Almost a dozen state-sponsored threat groups from nations including China, Russia, Iran, and North Korea are currently leveraging a security vulnerability in Microsoft Windows to conduct espionage and gather sensitive information from a diverse range of targets globally. Since at least 2017, these malicious actors have specifically targeted government, military, and critical infrastructure organizations across the United States, Canada, Europe, Asia, and beyond. This exploitation hinges on a flaw that permits attackers to execute hidden malicious commands on the systems of their victims, as detailed by researchers from Trend Micro’s Zero Day Initiative (ZDI).
The vulnerability, identified by Trend Micro as ZDI-CAN-25373, pertains to how Windows handles the display of LNK or .lnk files—shortcuts that facilitate easier access to files, folders, or applications. ZDI researchers have uncovered nearly 1,000 malicious .lnk files, although they caution that the actual figure could be significantly higher. These files are often disguised as innocuous documents, enticing victims to execute them and unwittingly initiate the harmful commands.
‘Widespread Abuse’
In a recent report, ZDI researchers Peter Girnus and Aliakbar Zahravi noted, “We discovered the widespread abuse of this vulnerability by numerous threat actors and APT [advanced persistent threat] groups. These threats include a mix of state-sponsored as well as non-state-sponsored APT groups. Many of these groups demonstrated a high degree of sophistication in their attack chains and have a history of abusing zero-day vulnerabilities in the wild.”

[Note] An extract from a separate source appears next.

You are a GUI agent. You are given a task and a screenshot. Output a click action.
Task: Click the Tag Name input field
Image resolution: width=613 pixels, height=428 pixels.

In total, ZDI identified 11 state-sponsored groups exploiting this vulnerability, with approximately 70% of the campaigns primarily focused on espionage and information theft. An additional 20% have financial motives, although some APT groups may fund their espionage activities through financially driven attacks. A small fraction of the campaigns appear to be aimed at causing damage.
North Korea Setting the Pace
Notably, North Korea accounts for 45.5% of the state-sponsored APT groups exploiting ZDI-CAN-25373, with Iran and Russia each representing 18.2%, and China at 18.1%. The researchers pointed out that a significant majority of North Korea’s intrusion sets have targeted this vulnerability at various times, highlighting a trend of collaboration and shared techniques among different threat groups within the country’s cyber program. Among the identified state-sponsored groups are Kimsuky (also known as APT43 and Earth Kumiho), Konni (Earth Imp), and APT37 (ScarCruft, InkySquid, Earth Manticore) from North Korea, as well as Bitter (Earth Anansi), which has targeted victims in Pakistan. The notorious Russian cybercrime group Evil Corp also appears on the list of attackers.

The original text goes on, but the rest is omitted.